I refused the clipboard.
Marvell had been right; they couldn’t hold me. Attempted suicide is two arms. One arm is an accident. Cortez made a face, then tapped on the window for the two cops to come and get me.
I surprised myself by the phone message I left for Eddy Kammegian. It was this: ‘Mister Kammegian: Bruno Dante calling you from The Twin Towers jail. Downtown. On twenty-four hour hold. I don’t know any reason why you would want to help me. But I can tell you I’ve had enough. I’m making a commitment to never drink again. I want my job back, Mister Kammegian. I’m asking for your help here. Please.’
There were nineteen men in my jail pod. Many more came and went in the short time I was there. The Twin Towers jail has one centrally-located mirrored glass sheriff’s position watching each floor of inmates. Sometimes hundreds of men. The place is huge. I found out that L.A. has the largest jail in the world.
My body was withdrawing from alcohol. Shaking violently, I spent most of the next ten hours puking into a seatless, stainless steel shitter. In the middle of the night, one of the ‘brothers’ got involved in a game of ‘toss-my-salad’ with a bald, ex-school teacher from El Segundo, while two of his bunkmates kept watch. ‘Salad-tossing’ is a jailhouse amusement where the ‘volunteer’ is made to lick food—popcorn or peanuts—out of another man’s asshole, then suck his cock. The cum is the salad dressing.
The bald teacher from El Segundo was punched in the head many times until he had licked all the blood and salad dressing off the jail’s concrete floor.
The next morning at dawn—five fifteen a.m.—the owner of Orbit Computer Products himself appeared. Not Doc Frank
lin or Frankie Freebase or one of the company’s admin flunkies. I nearly crashed into Kammegian as I was walking, head down, coming through the one-way hissing double-door exit. The big man stood in the middle of the hallway like a cement post, his thick neck stuffed inside a two thousand dollar attorney-looking pinstriped suit.
At my jail release I signed for my clothes and was also given a bill for hospital services: stitches, blood tests and X-rays, and the examination. One thousand four hundred and seventy-one dollars.
On the freeway ride back to Kammegian’s house in Santa Monica Canyon, my withdrawals were still extreme. Constant tremors and stomach cramps. Eddy K kept silent the whole way.
Upstairs in back of his house, above the garage, was a converted weightroom/studio apartment. Unlocking the door, Kammegian pushed it open with his foot. A big, open room, musty and chilled in the early-morning light. But anything was better than where I had been. There was an exercise machine, a futon bed, a bathroom and shower, a microwave oven, stained carpet, and a black dial phone with a metal lock to prevent his guests from making outgoing calls.
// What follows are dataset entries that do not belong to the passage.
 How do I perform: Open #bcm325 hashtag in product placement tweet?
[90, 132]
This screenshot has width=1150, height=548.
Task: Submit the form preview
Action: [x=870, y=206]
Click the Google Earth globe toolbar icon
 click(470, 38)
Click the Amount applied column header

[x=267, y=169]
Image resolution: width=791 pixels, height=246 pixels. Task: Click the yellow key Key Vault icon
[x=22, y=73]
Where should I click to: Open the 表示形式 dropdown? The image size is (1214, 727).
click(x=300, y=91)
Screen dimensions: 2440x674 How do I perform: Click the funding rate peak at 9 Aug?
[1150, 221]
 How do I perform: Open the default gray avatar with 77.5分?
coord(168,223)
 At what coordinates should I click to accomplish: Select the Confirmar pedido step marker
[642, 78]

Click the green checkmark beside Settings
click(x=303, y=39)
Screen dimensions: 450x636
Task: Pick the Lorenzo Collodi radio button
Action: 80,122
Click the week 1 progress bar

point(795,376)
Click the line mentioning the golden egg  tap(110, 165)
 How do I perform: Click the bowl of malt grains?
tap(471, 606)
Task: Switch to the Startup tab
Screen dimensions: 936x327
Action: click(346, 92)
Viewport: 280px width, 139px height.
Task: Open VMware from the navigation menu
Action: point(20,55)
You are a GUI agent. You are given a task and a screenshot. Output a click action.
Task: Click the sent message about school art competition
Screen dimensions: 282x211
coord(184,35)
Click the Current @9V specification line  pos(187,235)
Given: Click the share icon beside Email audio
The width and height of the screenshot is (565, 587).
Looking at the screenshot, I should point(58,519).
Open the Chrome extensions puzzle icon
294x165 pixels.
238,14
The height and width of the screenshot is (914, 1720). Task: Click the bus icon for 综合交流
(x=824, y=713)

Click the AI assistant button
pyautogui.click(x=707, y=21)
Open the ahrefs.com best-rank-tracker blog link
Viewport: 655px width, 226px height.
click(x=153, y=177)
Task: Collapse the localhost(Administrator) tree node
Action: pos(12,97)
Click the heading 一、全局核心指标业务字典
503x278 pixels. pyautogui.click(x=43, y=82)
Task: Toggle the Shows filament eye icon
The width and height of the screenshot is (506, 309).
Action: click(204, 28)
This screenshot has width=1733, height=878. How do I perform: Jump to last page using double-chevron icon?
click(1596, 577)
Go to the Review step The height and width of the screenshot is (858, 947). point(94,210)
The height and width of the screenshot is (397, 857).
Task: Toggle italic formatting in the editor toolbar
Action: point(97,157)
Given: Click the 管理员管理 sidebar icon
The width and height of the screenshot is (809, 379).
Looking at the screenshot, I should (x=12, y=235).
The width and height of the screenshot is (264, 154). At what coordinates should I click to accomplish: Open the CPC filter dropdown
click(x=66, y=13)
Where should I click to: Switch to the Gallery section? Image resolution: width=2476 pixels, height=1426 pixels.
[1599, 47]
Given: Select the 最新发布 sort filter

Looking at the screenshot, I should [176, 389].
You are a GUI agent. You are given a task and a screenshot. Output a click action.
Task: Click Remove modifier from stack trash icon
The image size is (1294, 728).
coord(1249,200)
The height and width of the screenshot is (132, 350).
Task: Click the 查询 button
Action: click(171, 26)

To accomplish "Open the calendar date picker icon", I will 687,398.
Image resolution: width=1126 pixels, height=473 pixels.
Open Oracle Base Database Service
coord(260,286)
Kammegian tugged open a casement window, then sucked in a mouthful of clean air. ‘Shake it out, Dante,’ he ordered. ‘Get some sleep.’
I nodded.
‘Feeling any better?’
‘Like death. Awful.’
‘I’ll bring you fresh sheets and towels and orange juice and honey and some canned food from downstairs. You’ll be okay. Half a dozen men have sobered up right here on that couch.’
There was something different for me this time. Beyond the puke stink and my filthy clothes and the humiliation. I felt crushed. Old. I was sure I was done. I tried to tell Kammegian. To say the words. ‘I’m okay,’ I said, my body rattling badly, making my way to the couch, easing myself down. ‘I’m ready. I mean it. I want you to understand—I really mean it.’